One thing she’d like to see from “Midwest nice” individuals with wealth is a bit more investing in their own regions. When it comes to high-net-worth individuals, she said, “in a lot of cases women are more comfortable with charitable giving than investing. Get comfortable with the idea that investing is another way to help your community. That is something I wish I could figure out how to change. If even a piece of their portfolio would go toward investing, man, would it make a huge difference.”

In a similar vein, Bouis said funds and angel investor groups specifically geared toward women help bust stereotypes about what an investor looks like. Plus, “by joining an advisory board, I immediately pulled in other women,” she said. “Open the door and bring other people in with you.”
That phenomenon has applied to the animal health corridor that runs through mid-Missouri and Kansas, Shaffer said, noting a plethora of converging intersections where a thriving animal health industry means a thriving digital health sector as well. And this feeds into the need for digital health solutions in rural America. “If you’re in Kansas City, go out in any direction not very far outside the city and you’re in rural areas.” Challenges abound, but so does carve-out funding from both Kansas and Missouri.
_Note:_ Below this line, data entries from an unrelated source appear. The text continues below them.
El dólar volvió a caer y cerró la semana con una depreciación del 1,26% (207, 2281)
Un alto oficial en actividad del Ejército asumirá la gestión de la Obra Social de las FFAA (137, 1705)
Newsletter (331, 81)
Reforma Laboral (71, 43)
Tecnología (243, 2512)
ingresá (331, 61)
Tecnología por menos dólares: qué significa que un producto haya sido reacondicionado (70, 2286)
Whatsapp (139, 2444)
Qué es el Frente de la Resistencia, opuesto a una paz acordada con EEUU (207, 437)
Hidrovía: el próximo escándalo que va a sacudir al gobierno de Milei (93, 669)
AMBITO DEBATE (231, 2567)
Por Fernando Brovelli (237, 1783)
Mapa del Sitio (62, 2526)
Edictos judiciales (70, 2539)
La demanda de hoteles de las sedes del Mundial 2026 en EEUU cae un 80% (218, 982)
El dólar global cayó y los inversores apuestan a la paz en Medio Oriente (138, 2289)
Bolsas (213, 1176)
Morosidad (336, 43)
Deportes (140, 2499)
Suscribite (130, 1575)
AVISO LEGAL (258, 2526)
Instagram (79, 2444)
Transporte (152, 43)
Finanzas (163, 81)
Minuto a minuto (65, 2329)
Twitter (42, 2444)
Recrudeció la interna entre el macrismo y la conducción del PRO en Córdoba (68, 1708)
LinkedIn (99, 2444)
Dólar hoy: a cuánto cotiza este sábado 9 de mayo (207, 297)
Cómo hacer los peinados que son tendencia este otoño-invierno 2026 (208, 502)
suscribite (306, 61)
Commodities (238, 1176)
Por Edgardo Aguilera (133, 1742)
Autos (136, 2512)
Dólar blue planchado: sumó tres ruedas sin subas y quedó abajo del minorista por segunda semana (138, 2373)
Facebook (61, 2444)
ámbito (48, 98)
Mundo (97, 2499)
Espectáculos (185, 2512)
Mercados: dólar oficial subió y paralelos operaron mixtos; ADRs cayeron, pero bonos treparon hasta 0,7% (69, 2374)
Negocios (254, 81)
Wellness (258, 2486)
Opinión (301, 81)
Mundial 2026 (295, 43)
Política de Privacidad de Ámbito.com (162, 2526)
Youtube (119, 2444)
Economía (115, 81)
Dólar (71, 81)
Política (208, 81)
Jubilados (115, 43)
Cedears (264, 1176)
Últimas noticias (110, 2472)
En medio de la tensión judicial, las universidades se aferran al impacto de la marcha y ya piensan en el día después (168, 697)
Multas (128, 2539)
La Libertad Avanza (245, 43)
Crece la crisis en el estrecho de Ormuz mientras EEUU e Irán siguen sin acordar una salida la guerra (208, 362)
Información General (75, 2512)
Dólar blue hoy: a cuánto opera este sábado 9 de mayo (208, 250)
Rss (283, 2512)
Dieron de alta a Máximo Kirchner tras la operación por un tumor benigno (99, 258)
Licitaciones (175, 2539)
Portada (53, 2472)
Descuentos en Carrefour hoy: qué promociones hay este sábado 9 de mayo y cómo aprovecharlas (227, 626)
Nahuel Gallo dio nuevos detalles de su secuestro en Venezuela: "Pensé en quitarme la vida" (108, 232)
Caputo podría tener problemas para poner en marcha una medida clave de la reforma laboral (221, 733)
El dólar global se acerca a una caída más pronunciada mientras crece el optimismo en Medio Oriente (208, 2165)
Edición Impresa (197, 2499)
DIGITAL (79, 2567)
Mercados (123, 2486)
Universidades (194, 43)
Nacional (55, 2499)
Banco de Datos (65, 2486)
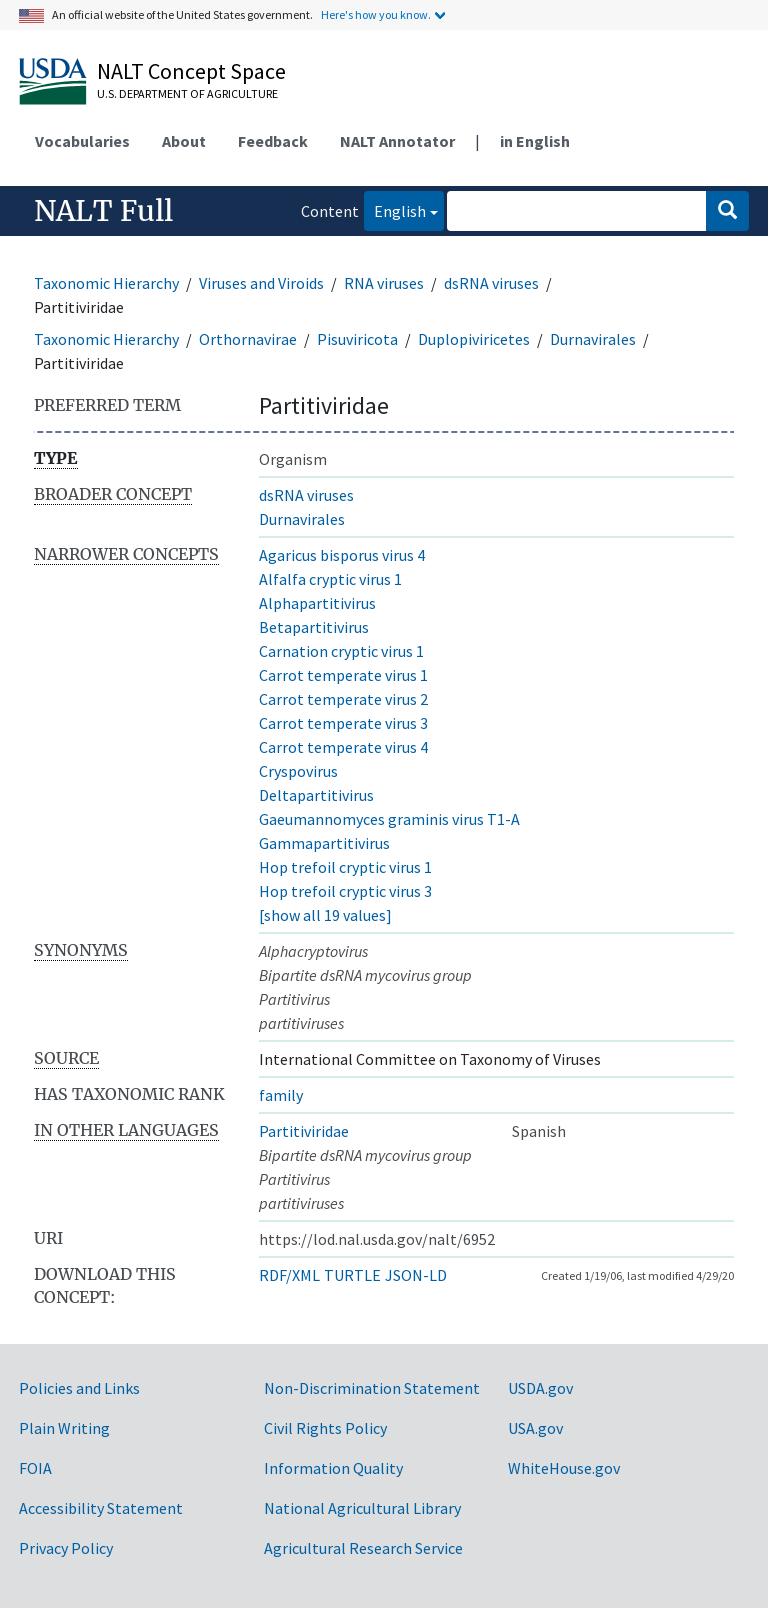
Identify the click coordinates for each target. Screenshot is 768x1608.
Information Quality (333, 1468)
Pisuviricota (357, 339)
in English (535, 141)
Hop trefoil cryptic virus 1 (345, 867)
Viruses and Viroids (261, 283)
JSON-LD (416, 1275)
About (184, 141)
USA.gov (535, 1428)
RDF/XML (289, 1275)
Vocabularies (82, 141)
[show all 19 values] (325, 915)
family (281, 1095)
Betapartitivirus (314, 627)
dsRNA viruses (491, 283)
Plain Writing (64, 1428)
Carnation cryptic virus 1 (341, 651)
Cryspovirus (298, 771)
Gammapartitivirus (324, 843)
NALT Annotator (397, 141)
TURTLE (352, 1275)
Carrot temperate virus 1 (343, 675)
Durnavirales (593, 339)
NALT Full (103, 211)
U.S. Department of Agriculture (187, 93)
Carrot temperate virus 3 (343, 723)
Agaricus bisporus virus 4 (342, 555)
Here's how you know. (376, 14)
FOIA (35, 1468)
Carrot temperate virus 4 (343, 747)
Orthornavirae (248, 339)
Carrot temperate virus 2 (343, 699)
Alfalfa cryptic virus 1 (330, 579)
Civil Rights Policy (325, 1428)
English (395, 209)
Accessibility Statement (101, 1508)
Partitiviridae (304, 1131)
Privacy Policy (66, 1548)
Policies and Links (79, 1388)
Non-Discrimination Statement (372, 1388)
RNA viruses (384, 283)
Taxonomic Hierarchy (106, 283)
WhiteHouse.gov (564, 1468)
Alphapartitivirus (317, 603)
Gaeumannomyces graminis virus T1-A (389, 819)
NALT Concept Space (191, 71)
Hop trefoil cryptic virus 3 (345, 891)
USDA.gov (540, 1388)
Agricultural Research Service (363, 1548)
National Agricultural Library (362, 1508)
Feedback (273, 141)
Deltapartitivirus (316, 795)
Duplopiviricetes (474, 339)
As for talent, Hoffmann cited an entrepreneurial fellowship program the Chicago Biomedical Consortium backs that trains PhDs for two years and then releases them into the wild. “A lot of them are looking to stay in Chicago,” she said. “Everybody who has experience in the Midwest wants to stay here. We need more programs to train these kids … they’re not kids, but they need the opportunities to apprentice and to learn.”
“The early-stage talent is definitely here,” said Bouis. “One of the preconceived notions is we don’t have the seasoned talent. So one of the ingredients is people with large organizations bringing the muscle memory, asking ‘How do I repeat that?’ That is where organizations like ours and people like us make the difference. It is designing the door and showing people the door and saying, ‘Here, we are here, come here.’ I’m sure all four of us get calls all the time. And we don’t fight each other. We fight the coasts.”
For her part, Brenner said, thanks to the Epic campus and a tendency among Midwesterners to stay where their family is, dwindling talent is less of an issue than in other locations. “They sold out to Merck but they stayed,” she said of one scenario. “Madison has a little bit of cachet I think we benefit from, a little je ne sais quoi about Madison. These are brilliant people who have chosen to come and stay in our cities. Quite honestly, I don’t even need people to move here because we have UW graduates.”
That talent may possess the same attributes PACE Healthcare Capital Director of Platform E.J. Reedy noted in a post-conference message to attendees: “This was a morning grounded in substance, not surface.” That substance appears well on its way to attracting its fair share of increasingly substantial health tech capital investment.